What is research and development (R&D)?
R&D, as it relates to the loss tax credit, is a study to gain new knowledge of a scientific or technical nature. This can result in new or substantially improved materials, products, devices, processes or services.
Research is defined as being original and a planned investigation, carried out with a view to gain new scientific or technical knowledge and understanding.
Original is defined as being new and something that is not already publicly or commercially available. This also applies when you carry out research and development in order to create something new to your company.
Planned is defined as a proposed strategy for a future goal, with a stated end result and a structured approach for achieving this.
Investigation is defined as a series of processes and defined steps required to gain new knowledge.
New knowledge refers to a new theoretical or practical understanding of a subject, ie, knowledge that was previously unknown or could not be readily predicted.
Development for R&D loss tax credit purposes takes place when a project uses research findings to produce new, innovative or substantially improved materials, devices, products, processes, systems or services.
Substantial improvement has a reasonably high threshold. It is more than just an improvement and should be able to be recognised. There should be an identifiable amount of originality and innovation.
Certain activities are excluded for the purposes of the R&D loss tax credit. These will include development activities that:
- happen before commercial production. These can be referred to as pre-production activities, eg, tooling-up, trial runs, production planning, and start-up procedures
- have moved into commercial production
- seek to duplicate work already developed by others. These are not R&D unless it can be shown that the knowledge required is not available to the company, eg, protected by trade secret, and
- reproduce existing product or process, eg, reverse engineering.
Innovation is important in establishing whether your project is R&D. The identification of innovation is important to separate a project from business-as-usual activities.
Examples of areas considered R&D
The following are examples of what may be considered R&D and must meet the definition for the R&D loss tax credit:
- A deliberate search for new knowledge, intellectual property and know-how.
- A clearly defined project with separate and identifiable costs.
- Results written up as part of a knowledge capture during or at the end of an R&D project.
- Freedom to Operate (FTO) search and analysis as part of planning and scoping the R&D project. FTO is required when determining whether valid intellectual property rights exist, or will be infringed.
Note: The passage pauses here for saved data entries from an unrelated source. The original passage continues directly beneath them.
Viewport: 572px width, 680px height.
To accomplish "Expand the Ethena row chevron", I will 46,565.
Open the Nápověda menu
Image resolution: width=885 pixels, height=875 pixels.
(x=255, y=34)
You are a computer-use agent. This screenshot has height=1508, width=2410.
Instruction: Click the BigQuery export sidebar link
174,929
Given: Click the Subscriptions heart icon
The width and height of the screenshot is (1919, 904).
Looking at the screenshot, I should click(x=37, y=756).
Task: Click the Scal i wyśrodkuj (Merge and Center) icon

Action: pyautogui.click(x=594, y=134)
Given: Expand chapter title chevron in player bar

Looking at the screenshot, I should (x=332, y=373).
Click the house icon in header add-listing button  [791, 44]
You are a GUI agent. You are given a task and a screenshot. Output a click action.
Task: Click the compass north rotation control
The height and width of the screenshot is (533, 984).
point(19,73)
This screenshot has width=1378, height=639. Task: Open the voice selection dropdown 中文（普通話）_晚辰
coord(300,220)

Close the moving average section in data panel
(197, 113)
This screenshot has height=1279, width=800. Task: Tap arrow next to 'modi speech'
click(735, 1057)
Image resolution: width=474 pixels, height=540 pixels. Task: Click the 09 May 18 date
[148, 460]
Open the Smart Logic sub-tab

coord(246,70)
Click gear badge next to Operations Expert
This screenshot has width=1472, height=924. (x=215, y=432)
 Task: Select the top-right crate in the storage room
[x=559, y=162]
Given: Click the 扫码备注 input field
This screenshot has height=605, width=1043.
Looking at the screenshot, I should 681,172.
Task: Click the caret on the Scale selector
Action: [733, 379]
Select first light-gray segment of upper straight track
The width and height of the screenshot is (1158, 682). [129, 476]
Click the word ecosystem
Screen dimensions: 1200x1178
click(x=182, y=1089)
- Application programme interfacing where unknown programme interactions require new technical solutions.
- Complex data capture and analysis requiring new technical solutions.
Examples of areas not considered R&D
The following are examples of some areas that aren't considered R&D for the purposes of the R&D loss tax credit:
- Exploring if something is already known compared to gaining new knowledge.
- Reverse engineering or copying compared to substantially improving something.
- Routine design of tools, jigs, moulds and dies, seasonal or other periodic design changes to existing products.
- Adapting an existing product or process to a particular customer's need or site.
- Drafting documents to publish or communicate research results.
- Work to implement or comply with international quality management systems, eg, ISO 9001.
- Clinical trials beyond Phase II.
- Supporting, de-bugging or making minor improvements to existing computer software.
- Business support systems or infrastructure development, eg, a database build to manage the company's research projects.
- Business-as-usual software development without noticeable innovation.
- Database creation.
- Improvements to existing software and systems.
- Cross-platform development and programming.
- User interface design, dashboard creation, front-end functionality design and development.
- Automated data capture and analysis.
- Adding modules to existing software unless it can be shown that something is significantly different to what is already available.
- Development of industry standard products not noticeably different from what is currently available.